Bases of 15th- to 17th-century candle-holders
Bases from late medieval or early post-medieval candle-holders (c. 1450-1700 AD) were made separately, and are not nearly so easy to recognise or to date precisely. Brownsword (1985) does give some useful hints on dating bases, but fragments will always be difficult. In addition, fragments of candle-holder base may be difficult to tell apart from fragments of bell, or of the bases of small vessels such as ewers or chafing dishes.
Later post-medieval candle-holders
We have a few slightly later sockets with a neo-classical appearance; these may be later 17th or 18th century. Copper-alloy versions are shaped a little like a classical urn, with curved sides. Lead-alloy (perhaps pewter) versions have relief decoration.
Some of these sockets may be from saucer-type candle-holders (also known as chambersticks). These are short candle-holders with wide flat bases, stable on a bedside table and easily carried about.
Saucer-type candle-holders were certainly in use in the 17th century, when they had flat projecting handles like little frying pans; we do not have any of this type yet identified on the PAS database, but there is a mid 18th century illustration of one in the British Museum.
The PAS database does have some later looped handles from saucer-type candle-holders, dating perhaps to the 18th to 20th centuries. These have a flat circular or oval plate which formed a thumb-rest, and one or two projections which may have joined the handle to the saucer (check these for breaks).
All certain examples of these loops have undecorated thumb-rests. There are some examples (e.g. SWYOR-8AC357 and FAKL-C674F7) which look a little earlier, and have decorated thumb-rests opposite the scar of an attachment; these may be from candle-holders, but also may be finger-ring pipe tampers which have lost their tamping end.
A ceramic version of the 1770s in the British Museum provides dating evidence (1921,1215.139.CR).

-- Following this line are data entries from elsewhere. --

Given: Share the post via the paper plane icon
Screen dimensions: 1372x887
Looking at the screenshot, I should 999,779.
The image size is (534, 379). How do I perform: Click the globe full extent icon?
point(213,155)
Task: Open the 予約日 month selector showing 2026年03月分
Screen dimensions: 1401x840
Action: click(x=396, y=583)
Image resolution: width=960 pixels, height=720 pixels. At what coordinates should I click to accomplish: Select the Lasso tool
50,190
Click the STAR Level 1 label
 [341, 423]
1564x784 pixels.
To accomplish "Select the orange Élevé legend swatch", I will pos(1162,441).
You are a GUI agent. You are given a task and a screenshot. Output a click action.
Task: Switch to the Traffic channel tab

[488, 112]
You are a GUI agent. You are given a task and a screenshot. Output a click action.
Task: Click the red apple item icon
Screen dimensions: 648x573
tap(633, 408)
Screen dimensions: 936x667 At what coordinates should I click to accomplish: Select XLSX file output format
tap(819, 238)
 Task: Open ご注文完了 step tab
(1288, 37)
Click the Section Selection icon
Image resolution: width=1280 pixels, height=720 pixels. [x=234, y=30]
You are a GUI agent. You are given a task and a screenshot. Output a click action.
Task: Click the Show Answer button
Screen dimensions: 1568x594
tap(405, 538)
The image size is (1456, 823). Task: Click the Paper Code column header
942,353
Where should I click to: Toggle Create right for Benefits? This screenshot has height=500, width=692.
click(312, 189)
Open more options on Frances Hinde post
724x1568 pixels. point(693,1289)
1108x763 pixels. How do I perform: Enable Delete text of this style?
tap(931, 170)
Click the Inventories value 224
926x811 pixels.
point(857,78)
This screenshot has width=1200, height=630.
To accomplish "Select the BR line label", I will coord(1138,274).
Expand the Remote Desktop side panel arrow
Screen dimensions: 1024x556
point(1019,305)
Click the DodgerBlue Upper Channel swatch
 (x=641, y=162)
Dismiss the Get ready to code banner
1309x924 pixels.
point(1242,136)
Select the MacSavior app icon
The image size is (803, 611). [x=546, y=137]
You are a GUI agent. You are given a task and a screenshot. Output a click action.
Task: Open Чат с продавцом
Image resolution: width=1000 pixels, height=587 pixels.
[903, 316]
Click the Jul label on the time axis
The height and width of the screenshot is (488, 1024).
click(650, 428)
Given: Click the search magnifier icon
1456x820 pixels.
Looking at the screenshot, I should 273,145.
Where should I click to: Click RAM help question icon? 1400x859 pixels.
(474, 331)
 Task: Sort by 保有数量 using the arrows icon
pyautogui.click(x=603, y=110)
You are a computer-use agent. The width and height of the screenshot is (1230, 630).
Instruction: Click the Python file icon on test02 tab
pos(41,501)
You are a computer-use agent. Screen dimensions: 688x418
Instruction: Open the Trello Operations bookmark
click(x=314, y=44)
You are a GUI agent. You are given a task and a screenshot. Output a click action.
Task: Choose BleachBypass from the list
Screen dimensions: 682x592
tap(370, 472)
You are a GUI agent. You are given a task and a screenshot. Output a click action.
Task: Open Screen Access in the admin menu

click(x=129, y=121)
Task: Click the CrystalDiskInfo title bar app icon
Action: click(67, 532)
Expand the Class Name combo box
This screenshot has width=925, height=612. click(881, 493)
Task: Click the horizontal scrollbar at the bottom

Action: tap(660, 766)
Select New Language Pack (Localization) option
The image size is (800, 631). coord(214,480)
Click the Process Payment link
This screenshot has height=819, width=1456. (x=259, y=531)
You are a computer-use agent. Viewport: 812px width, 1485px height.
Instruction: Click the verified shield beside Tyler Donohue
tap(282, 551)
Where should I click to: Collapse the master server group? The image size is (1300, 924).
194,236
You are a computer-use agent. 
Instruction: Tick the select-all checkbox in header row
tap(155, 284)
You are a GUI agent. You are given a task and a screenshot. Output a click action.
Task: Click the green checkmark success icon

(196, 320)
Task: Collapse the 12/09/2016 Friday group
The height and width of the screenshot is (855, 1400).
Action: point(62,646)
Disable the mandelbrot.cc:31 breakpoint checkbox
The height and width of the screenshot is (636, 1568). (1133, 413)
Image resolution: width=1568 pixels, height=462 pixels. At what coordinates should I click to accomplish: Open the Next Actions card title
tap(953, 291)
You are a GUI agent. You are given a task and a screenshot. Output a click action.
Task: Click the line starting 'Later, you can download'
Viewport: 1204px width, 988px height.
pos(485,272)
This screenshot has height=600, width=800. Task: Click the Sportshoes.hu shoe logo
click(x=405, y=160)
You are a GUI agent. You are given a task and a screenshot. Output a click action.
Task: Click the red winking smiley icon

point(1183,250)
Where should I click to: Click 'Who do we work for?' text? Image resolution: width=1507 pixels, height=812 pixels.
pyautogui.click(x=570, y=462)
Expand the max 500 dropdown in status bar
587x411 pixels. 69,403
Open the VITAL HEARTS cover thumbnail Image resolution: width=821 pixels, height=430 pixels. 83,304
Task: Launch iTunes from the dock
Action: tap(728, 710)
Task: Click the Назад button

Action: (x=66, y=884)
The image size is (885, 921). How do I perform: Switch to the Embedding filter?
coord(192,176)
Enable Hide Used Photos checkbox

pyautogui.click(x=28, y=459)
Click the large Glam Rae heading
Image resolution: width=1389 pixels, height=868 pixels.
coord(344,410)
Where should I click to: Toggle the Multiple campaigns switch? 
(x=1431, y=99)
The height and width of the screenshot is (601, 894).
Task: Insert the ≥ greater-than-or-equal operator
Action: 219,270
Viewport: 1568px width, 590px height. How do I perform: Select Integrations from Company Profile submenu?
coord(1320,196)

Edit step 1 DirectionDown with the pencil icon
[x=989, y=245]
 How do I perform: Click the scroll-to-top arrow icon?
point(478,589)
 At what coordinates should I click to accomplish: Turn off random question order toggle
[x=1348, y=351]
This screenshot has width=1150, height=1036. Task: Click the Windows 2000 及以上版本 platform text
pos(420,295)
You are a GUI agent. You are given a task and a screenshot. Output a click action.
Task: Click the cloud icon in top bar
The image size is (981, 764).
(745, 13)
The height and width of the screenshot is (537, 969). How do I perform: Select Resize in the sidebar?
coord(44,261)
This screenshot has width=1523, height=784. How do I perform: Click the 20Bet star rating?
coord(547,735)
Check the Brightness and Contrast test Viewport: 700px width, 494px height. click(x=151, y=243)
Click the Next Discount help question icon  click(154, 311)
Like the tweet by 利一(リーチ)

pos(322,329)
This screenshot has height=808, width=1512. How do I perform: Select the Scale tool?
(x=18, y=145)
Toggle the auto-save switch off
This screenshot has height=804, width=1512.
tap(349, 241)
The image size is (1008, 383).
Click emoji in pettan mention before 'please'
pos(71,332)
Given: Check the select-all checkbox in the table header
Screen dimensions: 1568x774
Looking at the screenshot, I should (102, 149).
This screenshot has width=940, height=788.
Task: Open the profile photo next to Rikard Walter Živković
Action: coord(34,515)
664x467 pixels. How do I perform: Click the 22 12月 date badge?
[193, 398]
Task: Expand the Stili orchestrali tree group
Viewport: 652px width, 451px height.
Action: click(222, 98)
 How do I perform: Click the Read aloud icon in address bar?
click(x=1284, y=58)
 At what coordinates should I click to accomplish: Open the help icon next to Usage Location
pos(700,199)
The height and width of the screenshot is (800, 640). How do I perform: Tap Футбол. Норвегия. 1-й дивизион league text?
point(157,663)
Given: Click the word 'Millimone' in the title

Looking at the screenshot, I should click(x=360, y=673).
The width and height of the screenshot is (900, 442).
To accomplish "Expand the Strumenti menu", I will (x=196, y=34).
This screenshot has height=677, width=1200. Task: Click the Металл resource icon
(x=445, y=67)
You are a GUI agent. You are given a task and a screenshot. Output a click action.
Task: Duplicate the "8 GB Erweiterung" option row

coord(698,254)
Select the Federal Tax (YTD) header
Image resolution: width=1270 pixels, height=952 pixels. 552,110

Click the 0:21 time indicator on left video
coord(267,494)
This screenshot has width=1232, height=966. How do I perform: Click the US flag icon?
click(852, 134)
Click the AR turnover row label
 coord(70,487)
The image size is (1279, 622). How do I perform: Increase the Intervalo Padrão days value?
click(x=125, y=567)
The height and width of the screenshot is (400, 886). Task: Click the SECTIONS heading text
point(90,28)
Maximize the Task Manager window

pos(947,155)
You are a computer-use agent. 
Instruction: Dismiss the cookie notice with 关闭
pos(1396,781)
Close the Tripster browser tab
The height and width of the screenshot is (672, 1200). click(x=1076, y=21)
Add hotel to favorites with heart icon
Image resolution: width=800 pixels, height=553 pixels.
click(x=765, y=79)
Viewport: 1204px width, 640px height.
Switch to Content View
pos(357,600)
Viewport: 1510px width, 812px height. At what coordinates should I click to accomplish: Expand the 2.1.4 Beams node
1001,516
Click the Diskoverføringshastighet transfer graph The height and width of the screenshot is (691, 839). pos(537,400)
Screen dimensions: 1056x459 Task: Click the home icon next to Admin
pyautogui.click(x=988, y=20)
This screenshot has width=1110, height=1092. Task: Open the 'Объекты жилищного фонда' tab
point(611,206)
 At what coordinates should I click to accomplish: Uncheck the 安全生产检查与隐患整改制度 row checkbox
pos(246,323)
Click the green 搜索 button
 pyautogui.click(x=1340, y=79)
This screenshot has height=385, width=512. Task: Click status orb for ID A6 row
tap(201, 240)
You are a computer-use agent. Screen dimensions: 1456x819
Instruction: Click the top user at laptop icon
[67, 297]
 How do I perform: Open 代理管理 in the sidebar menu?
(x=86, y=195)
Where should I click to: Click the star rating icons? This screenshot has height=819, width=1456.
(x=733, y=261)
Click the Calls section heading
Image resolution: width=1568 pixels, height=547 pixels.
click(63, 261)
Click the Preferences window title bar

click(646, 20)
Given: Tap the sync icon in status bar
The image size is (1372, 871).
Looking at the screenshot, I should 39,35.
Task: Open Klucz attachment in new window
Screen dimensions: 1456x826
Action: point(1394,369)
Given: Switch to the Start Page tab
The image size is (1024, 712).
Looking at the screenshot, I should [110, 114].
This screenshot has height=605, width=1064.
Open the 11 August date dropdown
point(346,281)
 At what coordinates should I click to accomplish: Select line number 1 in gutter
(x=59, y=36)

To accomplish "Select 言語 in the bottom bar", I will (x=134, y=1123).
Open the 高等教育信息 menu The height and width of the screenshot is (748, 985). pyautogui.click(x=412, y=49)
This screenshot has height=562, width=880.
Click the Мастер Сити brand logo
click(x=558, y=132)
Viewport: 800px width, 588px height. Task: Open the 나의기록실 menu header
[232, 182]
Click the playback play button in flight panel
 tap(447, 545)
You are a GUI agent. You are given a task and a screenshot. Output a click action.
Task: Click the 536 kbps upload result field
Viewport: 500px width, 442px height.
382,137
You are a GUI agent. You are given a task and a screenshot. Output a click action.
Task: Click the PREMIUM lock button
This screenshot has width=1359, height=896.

Ejectors are an easily recognisable part of a post-medieval candle-holder. The candle-holder had a long socket with a slot, which could be used to hold a tall candle which was pushed up with the ejector. When recording one, add ‘ejector’ to the Classification field.
Some ejector handles can be oval, sometimes inscribed with initials. Others are simple knobs, which can be hard to recognise. The most recognisable ones, and the commonest on the PAS database, have an openwork trefoil of three circular loops.
A screw thread on the shaft of the ejector helps to identify an object as an ejector, but if this is missing then the general shape of the object and its size (15-25mm wide) can help. The holes tend to be bevelled on one face and with right-angled edges on the other, and there is often a short flaring collar between the trefoil and the shaft.
Bangs suggests that the trefoil type of ejector dates from the second half of the 17th century onwards (Bangs 1995, 145-146, 326; no. 121) but they seem to have become more common in the 18th century.
There are several lead-alloy toy candle-holders in the Museum of London, catalogued in Forsyth and Egan 2005, 181-3. The earliest date to the 17th century, although Forsyth and Egan suggest that there may be occasional earlier examples. The bases are generally 24-40mm in diameter and the candle-holders 40-60mm tall.
We have more than a dozen toy candle-holders now recorded on the PAS database. They are recorded as TOY, and should have ‘candle holder’ in the Classification field. This search should find all examples.